Campanha da Fraternidade

            No Brasil, a Campanha já existe há mais de 50 anos e sua abertura oficial sempre acontece na quarta-feira de cinzas (início da Quaresma), época na qual a Igreja convida os fiéis a experimentarem três práticas penitenciais: a oração, o jejum e a esmola. Neste ano a proposta é dar ênfase a diversidade de cada bioma e criar relações respeitosas com a vida e a cultura dos povos que neles habitam, a partir do método ver, julgar e agir.

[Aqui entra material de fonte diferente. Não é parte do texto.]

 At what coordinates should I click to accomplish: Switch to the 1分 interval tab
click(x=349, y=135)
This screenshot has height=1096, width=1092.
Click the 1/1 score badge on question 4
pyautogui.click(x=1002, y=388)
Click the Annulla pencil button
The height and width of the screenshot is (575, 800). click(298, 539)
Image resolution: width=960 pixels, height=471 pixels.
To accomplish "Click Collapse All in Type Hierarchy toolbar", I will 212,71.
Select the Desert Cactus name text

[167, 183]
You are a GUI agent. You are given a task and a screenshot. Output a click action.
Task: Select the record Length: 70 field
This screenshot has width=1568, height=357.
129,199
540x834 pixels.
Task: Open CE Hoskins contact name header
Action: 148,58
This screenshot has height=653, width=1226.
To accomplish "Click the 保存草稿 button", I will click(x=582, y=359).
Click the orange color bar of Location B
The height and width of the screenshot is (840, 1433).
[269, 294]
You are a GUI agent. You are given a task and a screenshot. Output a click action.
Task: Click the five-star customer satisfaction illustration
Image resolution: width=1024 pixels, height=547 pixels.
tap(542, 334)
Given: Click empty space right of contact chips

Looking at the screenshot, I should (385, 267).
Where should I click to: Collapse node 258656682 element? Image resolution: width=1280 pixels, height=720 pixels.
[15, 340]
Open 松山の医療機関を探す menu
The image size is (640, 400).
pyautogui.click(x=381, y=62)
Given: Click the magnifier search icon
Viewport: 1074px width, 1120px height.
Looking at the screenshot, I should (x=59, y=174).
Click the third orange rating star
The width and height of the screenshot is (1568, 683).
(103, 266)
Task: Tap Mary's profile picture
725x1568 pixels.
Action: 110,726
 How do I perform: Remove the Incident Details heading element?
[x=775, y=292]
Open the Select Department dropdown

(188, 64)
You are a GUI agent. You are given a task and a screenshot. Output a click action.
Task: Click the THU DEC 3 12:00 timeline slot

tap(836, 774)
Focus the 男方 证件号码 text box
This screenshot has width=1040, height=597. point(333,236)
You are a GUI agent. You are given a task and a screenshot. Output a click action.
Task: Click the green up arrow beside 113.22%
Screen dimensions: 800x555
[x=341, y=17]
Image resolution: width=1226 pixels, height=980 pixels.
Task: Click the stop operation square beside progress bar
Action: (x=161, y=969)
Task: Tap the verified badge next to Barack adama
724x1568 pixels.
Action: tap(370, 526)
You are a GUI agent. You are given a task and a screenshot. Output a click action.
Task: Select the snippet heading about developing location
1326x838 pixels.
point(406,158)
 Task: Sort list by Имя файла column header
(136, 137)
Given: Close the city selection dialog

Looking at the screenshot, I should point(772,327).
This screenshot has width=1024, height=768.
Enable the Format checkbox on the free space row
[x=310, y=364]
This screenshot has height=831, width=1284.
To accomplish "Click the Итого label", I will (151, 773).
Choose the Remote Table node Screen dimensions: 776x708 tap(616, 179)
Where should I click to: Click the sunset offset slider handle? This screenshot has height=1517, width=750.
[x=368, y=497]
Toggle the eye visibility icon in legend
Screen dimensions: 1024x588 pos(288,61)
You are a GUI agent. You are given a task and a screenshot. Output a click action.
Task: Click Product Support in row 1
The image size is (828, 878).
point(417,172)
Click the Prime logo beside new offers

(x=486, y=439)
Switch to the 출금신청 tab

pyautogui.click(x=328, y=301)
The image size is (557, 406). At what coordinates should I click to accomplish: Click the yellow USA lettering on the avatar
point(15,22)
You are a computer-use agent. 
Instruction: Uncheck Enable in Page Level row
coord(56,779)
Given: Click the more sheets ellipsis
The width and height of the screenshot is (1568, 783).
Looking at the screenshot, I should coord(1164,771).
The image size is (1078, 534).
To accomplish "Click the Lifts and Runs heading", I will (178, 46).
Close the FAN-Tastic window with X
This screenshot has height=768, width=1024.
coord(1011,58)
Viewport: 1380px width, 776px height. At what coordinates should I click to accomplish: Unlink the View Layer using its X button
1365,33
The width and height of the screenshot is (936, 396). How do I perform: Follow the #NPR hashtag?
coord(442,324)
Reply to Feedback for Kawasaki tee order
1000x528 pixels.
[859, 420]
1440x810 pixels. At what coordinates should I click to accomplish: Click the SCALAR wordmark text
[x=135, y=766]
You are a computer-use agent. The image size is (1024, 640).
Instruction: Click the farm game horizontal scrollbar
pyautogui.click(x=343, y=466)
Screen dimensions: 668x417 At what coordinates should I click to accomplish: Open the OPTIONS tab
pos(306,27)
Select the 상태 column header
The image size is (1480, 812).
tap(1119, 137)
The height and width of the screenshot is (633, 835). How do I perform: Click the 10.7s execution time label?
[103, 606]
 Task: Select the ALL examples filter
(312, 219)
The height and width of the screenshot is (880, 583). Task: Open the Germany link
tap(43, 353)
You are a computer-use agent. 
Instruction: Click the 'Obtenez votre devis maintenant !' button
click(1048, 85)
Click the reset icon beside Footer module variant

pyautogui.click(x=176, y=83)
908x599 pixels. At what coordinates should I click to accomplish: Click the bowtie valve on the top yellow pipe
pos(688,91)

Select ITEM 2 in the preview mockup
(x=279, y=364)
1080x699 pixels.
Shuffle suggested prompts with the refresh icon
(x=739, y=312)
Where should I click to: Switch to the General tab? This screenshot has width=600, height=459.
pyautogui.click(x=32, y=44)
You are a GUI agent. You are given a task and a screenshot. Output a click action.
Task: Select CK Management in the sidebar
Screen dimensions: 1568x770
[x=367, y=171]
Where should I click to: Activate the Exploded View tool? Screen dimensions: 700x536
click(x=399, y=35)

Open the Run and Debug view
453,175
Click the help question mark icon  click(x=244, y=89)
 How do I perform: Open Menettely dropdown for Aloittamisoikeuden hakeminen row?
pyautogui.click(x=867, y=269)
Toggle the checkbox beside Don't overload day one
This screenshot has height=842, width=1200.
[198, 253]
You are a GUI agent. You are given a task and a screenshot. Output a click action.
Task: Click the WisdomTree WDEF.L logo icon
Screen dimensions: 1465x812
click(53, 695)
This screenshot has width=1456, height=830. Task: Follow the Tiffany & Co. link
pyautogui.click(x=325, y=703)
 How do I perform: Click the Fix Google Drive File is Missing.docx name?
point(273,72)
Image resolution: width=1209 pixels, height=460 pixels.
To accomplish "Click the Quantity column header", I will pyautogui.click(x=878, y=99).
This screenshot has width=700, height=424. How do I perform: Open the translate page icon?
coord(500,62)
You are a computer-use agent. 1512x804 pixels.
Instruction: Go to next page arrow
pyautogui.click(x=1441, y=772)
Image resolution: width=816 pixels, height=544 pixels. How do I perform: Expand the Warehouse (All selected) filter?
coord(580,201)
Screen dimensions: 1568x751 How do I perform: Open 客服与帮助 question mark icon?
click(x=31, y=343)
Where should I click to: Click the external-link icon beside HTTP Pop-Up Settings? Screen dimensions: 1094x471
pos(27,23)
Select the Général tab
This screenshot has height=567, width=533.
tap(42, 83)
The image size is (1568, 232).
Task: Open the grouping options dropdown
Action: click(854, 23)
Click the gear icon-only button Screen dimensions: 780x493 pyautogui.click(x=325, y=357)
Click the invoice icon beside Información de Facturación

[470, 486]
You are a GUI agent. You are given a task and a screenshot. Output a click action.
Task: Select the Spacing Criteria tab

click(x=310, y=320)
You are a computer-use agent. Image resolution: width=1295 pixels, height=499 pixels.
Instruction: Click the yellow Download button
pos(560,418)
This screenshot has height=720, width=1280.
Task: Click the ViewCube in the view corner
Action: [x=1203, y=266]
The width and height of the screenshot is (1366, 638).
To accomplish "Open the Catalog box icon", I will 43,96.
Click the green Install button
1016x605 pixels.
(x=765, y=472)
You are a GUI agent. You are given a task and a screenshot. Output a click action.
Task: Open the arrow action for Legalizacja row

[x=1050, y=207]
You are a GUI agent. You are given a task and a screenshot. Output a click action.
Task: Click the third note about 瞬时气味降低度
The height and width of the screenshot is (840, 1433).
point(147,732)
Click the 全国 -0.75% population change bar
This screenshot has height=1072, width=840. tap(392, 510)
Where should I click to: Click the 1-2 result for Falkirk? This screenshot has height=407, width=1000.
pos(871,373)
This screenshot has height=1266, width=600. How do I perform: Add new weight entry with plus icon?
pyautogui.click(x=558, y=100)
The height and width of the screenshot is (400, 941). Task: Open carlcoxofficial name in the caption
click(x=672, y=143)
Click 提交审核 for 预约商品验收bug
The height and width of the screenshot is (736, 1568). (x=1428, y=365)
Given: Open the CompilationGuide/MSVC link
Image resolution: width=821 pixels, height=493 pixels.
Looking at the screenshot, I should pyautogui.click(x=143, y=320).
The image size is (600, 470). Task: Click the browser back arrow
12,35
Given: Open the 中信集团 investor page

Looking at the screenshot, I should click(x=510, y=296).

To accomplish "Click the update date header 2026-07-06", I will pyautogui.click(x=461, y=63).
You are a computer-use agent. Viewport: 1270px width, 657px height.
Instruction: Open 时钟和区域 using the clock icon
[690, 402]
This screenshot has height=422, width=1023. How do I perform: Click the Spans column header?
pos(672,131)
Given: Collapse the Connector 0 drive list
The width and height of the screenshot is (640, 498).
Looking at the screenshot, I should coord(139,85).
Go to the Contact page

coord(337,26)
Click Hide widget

Além da comunidade, igreja também busca comprometer as autoridades públicas com a responsabilidade sobre o meio ambiente.

Biomas
Os especialistas dividem a enorme extensão brasileira em seis biomas - a Amazônia, a Caatinga, o Pantanal, o Cerrado, a Mata Atlântica e o Pampa. Pelo menos três desses biomas estão presentes no Maranhão: Amazônia, Cerrado e Caatinga. O Maranhão possui uma larga faixa pertencente ao bioma amazônico, razão pela qual mais da metade do estado está incluída na Amazônia Legal. Importante também é a área de Cerrado existente no Sul do Maranhão, onde, há algumas décadas, reina o agronegócio. E temos uma faixa, colada no Piauí, que tem todas as características da Caatinga. Além desses três biomas, não podemos nos esquecer que o Maranhão possui uma longa costa onde se abrigam outros tipos de ecossistemas, como: manguezais, dunas - os famosos Lençóis Maranhenses - e praias. De certa maneira, repete-se no Maranhão a enorme biodiversidade que ocorre no Brasil.